A Conferência de Paz de Versalhes pôs fim à Primeira Guerra Mundial em 28 de abril de 1919 e desta Conferência surgiu a Liga das Nações.

Foi a primeira vez que uma Organização de caráter geral (que todos os Estados poderiam participar dela) teve o objetivo de promoção da paz através de mecanismos jurídicos.

Devido ao clima de hostilidade que a guerra tinha causado no sistema internacional, surgiu à necessidade de criar um coletivo organizado.

A partir do sentimento de urgência para preservação de boas relações e cooperações entre os Estados, o presidente norte-americano Woodrow Wilson fez um pronunciamento que elencou Quatorze Pontos para um mundo sem guerras.

O último ponto indicava a necessidade da criação da Liga das Nações.

O lado vitorioso da Primeira Guerra – França e Inglaterra – criou comitês de apoio à criação da Organização, no entanto, os dois países apresentavam divergências nas diretrizes.

De um lado, a França propunha que a Liga se militarizasse e que pudesse reprimir ofensivas por parte dos países.
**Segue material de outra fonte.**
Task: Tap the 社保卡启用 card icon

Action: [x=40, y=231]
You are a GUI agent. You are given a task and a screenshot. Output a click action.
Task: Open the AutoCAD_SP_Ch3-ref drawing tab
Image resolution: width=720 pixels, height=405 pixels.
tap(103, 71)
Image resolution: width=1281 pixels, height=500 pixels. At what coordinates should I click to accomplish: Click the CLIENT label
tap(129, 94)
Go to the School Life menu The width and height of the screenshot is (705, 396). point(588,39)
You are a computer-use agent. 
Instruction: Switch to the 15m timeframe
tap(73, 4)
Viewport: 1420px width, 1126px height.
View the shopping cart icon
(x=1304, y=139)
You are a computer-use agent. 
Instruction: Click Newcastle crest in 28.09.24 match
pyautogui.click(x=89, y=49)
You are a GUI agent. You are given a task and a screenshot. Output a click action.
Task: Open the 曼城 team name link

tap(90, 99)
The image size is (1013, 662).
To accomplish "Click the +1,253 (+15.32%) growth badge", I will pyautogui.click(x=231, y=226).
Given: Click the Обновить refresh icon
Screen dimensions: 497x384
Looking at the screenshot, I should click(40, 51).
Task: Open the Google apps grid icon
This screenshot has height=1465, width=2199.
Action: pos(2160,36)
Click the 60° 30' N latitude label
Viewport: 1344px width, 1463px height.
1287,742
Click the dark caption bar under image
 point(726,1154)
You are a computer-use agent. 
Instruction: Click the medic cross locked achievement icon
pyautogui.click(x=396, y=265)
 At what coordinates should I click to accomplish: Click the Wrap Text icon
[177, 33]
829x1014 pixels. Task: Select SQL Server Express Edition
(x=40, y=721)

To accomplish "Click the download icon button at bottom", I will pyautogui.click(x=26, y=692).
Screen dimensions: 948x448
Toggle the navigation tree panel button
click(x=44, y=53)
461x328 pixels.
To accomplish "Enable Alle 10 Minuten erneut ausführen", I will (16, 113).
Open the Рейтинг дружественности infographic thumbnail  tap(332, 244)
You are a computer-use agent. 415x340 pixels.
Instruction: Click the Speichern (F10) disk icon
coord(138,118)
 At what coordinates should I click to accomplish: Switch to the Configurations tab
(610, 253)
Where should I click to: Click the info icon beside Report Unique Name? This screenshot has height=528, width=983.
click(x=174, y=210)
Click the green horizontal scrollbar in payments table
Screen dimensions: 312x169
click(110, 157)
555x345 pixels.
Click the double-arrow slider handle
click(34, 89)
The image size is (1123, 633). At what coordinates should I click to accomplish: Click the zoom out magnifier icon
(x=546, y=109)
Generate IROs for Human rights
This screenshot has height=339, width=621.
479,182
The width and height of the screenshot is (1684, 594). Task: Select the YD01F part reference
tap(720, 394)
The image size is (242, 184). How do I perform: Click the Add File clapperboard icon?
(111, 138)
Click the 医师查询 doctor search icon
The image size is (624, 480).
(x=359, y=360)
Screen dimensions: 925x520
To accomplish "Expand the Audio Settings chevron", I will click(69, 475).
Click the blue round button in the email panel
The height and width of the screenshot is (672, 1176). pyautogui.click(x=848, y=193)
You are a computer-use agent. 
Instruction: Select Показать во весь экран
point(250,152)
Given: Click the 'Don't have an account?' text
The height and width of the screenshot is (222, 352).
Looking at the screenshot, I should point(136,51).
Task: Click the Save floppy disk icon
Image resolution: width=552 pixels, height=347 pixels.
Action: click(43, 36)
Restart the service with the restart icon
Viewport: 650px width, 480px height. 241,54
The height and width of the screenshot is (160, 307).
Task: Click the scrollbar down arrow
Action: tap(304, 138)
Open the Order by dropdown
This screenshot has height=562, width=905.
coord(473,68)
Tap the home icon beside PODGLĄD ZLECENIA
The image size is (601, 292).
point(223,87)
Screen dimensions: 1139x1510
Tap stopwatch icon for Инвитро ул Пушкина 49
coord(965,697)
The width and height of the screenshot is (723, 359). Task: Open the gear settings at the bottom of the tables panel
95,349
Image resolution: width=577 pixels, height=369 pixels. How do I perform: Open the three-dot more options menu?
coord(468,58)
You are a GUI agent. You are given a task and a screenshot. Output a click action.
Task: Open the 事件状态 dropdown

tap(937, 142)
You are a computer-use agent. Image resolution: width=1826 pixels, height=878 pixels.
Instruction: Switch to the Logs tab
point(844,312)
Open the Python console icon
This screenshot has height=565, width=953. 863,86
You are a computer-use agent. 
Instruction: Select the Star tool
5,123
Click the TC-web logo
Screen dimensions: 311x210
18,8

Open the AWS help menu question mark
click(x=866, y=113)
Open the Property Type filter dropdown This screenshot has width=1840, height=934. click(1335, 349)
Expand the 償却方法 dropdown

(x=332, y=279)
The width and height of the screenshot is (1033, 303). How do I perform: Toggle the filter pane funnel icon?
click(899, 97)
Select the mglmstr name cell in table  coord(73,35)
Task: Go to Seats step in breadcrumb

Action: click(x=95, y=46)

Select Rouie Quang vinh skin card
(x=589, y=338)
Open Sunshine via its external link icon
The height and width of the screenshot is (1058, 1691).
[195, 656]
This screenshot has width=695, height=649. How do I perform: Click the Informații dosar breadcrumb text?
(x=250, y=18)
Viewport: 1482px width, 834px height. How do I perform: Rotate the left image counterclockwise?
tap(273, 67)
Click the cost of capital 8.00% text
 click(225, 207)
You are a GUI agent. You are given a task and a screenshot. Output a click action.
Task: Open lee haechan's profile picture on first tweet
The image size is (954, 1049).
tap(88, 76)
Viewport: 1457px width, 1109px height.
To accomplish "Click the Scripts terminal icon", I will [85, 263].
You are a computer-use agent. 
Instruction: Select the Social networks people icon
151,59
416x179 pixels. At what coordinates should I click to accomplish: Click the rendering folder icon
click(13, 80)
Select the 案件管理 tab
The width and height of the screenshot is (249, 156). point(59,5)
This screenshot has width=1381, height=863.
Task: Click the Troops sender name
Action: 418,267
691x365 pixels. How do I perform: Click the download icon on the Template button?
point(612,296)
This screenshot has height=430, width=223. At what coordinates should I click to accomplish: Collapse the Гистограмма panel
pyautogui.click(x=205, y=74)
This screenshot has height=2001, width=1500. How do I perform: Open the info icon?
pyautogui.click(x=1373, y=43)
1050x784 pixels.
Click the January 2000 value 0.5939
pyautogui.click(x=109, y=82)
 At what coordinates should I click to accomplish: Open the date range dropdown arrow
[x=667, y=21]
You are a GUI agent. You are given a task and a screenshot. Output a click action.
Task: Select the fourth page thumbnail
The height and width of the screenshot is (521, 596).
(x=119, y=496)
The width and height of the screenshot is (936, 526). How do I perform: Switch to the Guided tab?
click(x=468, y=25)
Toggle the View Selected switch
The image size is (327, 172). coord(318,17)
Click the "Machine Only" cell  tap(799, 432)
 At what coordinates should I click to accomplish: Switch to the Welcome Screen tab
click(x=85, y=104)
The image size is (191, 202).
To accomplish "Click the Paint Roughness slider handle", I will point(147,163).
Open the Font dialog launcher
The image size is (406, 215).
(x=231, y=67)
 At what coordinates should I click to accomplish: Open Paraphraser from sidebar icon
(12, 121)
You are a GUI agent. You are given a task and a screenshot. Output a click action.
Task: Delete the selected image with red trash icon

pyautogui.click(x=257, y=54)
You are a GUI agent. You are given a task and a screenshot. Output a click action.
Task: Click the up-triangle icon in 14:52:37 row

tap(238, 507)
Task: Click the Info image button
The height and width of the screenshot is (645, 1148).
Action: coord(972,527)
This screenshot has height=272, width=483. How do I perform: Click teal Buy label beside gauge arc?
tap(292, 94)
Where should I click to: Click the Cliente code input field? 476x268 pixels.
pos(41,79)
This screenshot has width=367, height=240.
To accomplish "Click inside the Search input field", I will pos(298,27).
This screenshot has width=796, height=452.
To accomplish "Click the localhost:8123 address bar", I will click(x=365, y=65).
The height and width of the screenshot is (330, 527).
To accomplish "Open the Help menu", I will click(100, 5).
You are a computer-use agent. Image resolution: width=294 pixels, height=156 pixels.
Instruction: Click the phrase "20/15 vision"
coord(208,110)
Sua percepção era de que a paz viria de uma Alemanha mais fraca, na tentativa de exercer maior controle sobre o lado perdedor da guerra.

Por outro lado, a proposta da Inglaterra (a qual os Estados Unidos apoiaram) apontava no sentido do desenvolvimento de uma mediação internacional, a fim de solucionar controvérsias por meio do entendimento e opinião dos Estados, um meio diplomático para buscar a paz entre as nações.

Por fim, com apoio dos Estados Unidos, dos países da Commonwealth e da América Latina, a proposta britânica foi aceita.

Em 1920 a Liga das Nações foi estabelecida em Genebra, na Suíça. Dotada do sentimento de cooperação entre os países como forma de conduta para que seus membros não recorressem à guerra e evitassem a mesma situação recém presenciada, seguindo diretrizes do direito internacional.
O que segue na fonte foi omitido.